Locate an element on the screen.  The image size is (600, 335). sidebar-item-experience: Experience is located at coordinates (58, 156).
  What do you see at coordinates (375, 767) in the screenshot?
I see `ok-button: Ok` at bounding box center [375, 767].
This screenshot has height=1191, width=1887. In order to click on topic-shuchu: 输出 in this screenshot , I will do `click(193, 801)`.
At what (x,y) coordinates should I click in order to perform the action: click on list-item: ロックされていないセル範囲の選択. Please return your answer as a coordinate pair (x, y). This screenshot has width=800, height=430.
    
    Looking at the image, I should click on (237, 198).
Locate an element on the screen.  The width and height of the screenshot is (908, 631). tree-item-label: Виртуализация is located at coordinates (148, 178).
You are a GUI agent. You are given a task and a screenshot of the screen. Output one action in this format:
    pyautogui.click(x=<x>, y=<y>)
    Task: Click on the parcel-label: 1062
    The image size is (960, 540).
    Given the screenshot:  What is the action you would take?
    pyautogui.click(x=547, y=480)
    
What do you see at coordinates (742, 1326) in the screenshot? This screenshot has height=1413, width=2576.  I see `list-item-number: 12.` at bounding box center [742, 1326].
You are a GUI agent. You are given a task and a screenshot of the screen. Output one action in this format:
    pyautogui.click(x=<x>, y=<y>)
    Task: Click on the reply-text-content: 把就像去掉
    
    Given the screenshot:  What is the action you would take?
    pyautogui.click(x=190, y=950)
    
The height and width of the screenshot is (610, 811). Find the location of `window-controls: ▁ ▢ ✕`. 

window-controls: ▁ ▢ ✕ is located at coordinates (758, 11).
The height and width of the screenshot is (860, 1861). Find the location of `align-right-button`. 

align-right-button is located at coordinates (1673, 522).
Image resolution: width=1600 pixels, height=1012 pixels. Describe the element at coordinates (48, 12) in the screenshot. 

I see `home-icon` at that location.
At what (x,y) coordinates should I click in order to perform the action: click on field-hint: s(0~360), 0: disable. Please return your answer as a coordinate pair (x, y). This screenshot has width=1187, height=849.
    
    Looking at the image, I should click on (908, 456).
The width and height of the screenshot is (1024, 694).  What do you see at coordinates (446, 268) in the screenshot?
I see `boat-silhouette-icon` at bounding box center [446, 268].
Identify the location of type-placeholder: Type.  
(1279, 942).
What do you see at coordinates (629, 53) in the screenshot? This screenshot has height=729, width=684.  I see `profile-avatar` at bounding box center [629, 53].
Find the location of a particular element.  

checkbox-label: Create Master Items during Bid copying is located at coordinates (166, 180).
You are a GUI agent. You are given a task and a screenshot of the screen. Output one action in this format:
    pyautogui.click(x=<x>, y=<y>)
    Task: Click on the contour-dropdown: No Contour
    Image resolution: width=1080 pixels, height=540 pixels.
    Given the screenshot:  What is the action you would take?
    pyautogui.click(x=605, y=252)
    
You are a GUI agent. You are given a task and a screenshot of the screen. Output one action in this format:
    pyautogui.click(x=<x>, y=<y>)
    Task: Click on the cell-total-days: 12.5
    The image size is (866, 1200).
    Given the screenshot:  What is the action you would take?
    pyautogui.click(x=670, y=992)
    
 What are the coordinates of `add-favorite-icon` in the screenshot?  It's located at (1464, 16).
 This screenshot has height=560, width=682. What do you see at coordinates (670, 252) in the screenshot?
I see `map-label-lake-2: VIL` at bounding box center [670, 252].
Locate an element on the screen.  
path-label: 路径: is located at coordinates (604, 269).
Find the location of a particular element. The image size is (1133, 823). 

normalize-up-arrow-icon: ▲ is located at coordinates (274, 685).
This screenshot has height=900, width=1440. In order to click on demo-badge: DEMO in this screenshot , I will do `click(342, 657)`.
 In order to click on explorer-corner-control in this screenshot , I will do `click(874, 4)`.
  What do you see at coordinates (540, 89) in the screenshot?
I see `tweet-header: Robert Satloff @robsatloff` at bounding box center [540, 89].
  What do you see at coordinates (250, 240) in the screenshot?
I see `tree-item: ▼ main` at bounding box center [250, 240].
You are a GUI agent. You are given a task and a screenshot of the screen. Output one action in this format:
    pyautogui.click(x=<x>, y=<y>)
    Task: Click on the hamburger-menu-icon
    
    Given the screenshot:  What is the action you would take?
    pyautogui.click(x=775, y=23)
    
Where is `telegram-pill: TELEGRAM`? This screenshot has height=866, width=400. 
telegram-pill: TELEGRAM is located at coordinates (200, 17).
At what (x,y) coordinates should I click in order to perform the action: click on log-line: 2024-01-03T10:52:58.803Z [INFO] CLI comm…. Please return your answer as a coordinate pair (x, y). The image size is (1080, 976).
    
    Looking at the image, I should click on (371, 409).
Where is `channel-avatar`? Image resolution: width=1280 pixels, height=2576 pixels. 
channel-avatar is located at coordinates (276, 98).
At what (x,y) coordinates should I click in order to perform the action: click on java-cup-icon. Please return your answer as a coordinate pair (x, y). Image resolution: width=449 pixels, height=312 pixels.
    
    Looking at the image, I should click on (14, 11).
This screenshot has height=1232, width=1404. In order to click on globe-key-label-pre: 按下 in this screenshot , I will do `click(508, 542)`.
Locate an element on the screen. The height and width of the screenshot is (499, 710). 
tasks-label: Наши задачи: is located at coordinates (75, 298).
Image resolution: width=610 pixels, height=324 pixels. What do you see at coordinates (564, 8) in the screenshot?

- About this task -
Repeat the lines above verbatim, starting with the line that contains "has height=866, width=400." and continuing through the last line.

- Solution below -
Where is `telegram-pill: TELEGRAM`? This screenshot has height=866, width=400. 
telegram-pill: TELEGRAM is located at coordinates (200, 17).
At what (x,y) coordinates should I click in order to perform the action: click on log-line: 2024-01-03T10:52:58.803Z [INFO] CLI comm…. Please return your answer as a coordinate pair (x, y). The image size is (1080, 976).
    
    Looking at the image, I should click on (371, 409).
Where is `channel-avatar`? Image resolution: width=1280 pixels, height=2576 pixels. 
channel-avatar is located at coordinates (276, 98).
At what (x,y) coordinates should I click in order to perform the action: click on java-cup-icon. Please return your answer as a coordinate pair (x, y). Image resolution: width=449 pixels, height=312 pixels.
    
    Looking at the image, I should click on (14, 11).
This screenshot has height=1232, width=1404. In order to click on globe-key-label-pre: 按下 in this screenshot , I will do `click(508, 542)`.
Locate an element on the screen. The height and width of the screenshot is (499, 710). 
tasks-label: Наши задачи: is located at coordinates (75, 298).
Image resolution: width=610 pixels, height=324 pixels. What do you see at coordinates (564, 8) in the screenshot?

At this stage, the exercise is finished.